MEK-dependent bioenergetic demand drives terminal CD8+ T cell exhaustion

Loss of mitochondrial function contributes to CD8+ T cell dysfunction during persistent antigen encounter. How chronic antigen leads to this metabolic dysfunction remains unclear. Here, we show that TCR-dependent mitochondrial NADH accumulation drives production of ROS, ultimately leading to mitochondrial dysfunction. Among TCR-dependent proximal signaling components, MEKi uniquely reduced nutrient uptake and mitochondrial NADH accumulation while increasing proliferation. As a result, MEKi during chronic TCR stimulation reduced terminal T cell exhaustion.

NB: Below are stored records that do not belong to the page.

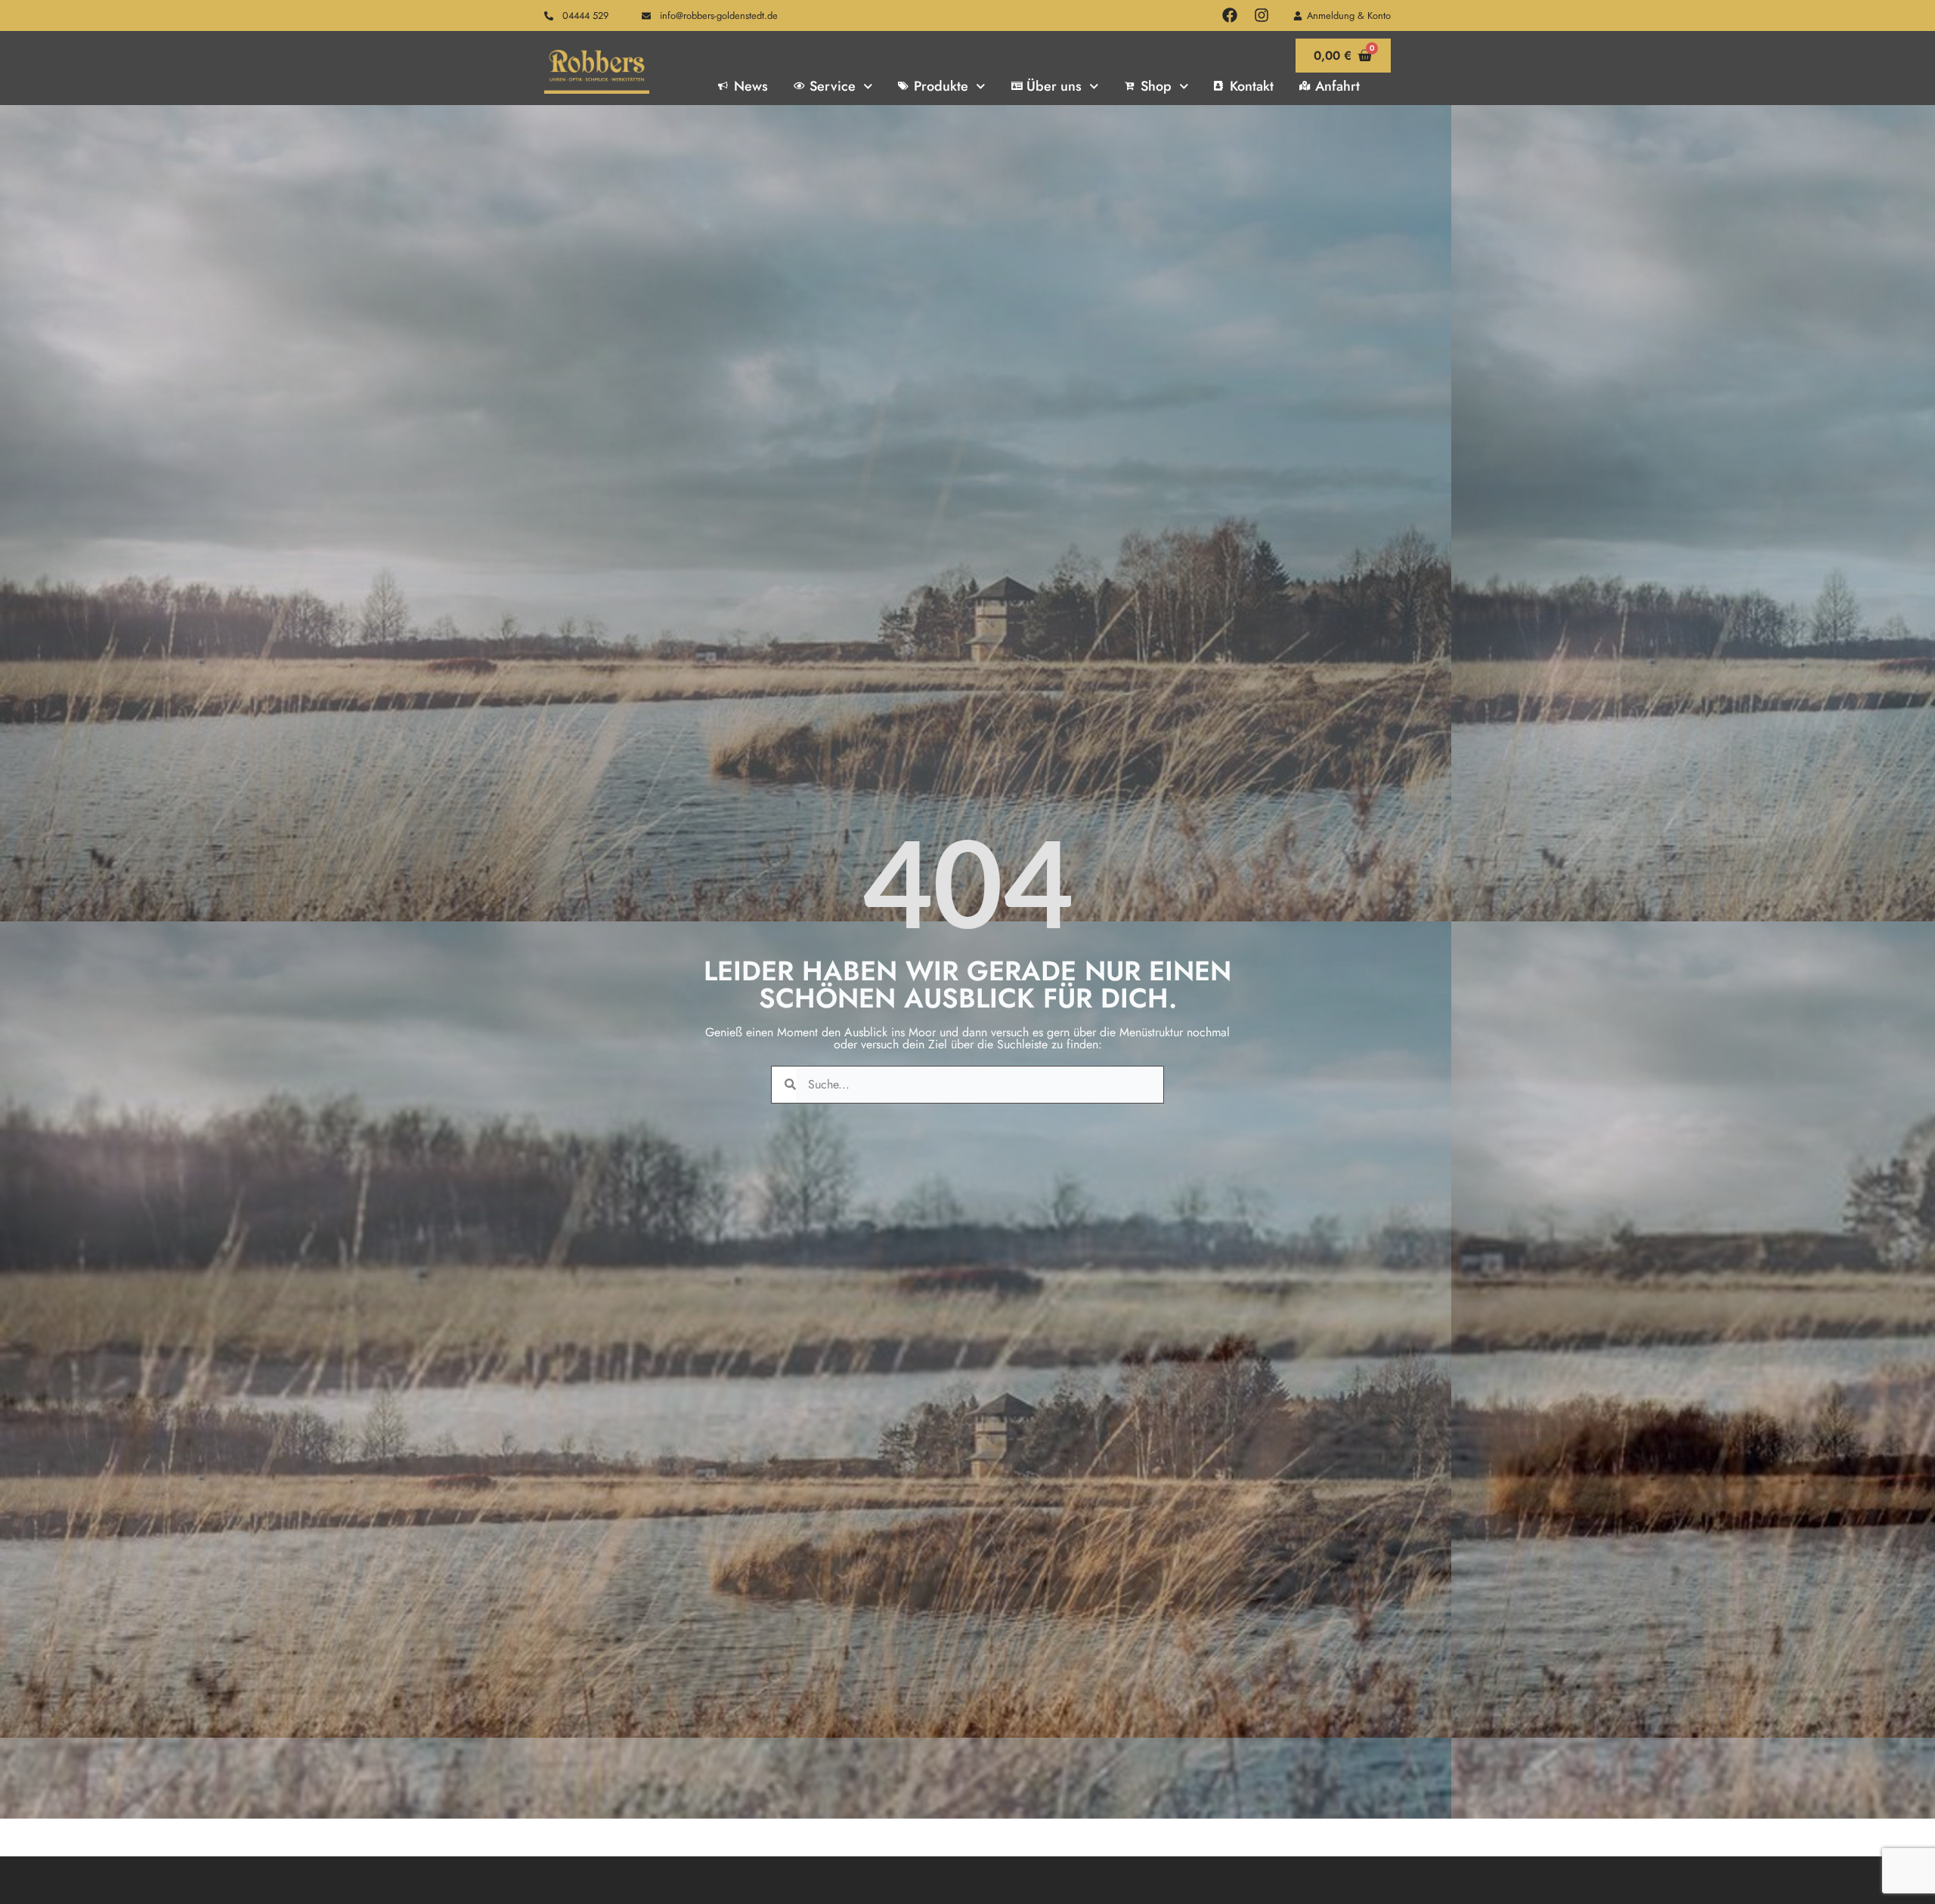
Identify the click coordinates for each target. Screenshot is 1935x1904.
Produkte (941, 86)
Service (833, 86)
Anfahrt (1337, 86)
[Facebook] (1229, 15)
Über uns (1054, 86)
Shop (1156, 86)
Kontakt (1252, 86)
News (751, 86)
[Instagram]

Mechanistically, we found that chronic MEK activation in T cells drove ATP demand by increasing global protein synthesis rates in vitro and in vivo. MEKi reversed chronic TCR stimulation-driven increases in RNA polymerase II CTD phosphorylation, reducing transcription rates at effector- and terminal-exhaustion associated genes while maintaining transcription of memory-associated genes. These findings establish MEK-dependent metabolic demand as a driver of T cell exhaustion and elucidate the role of MEKi in enhancing immunotherapy efficacy. Nascent RNA-seq was performed on mouse CD8+ T cells under chronic (with and without MEK inhibition) or acute stimulation to examine nascent transcriptional changes linked to T cell exhaustion.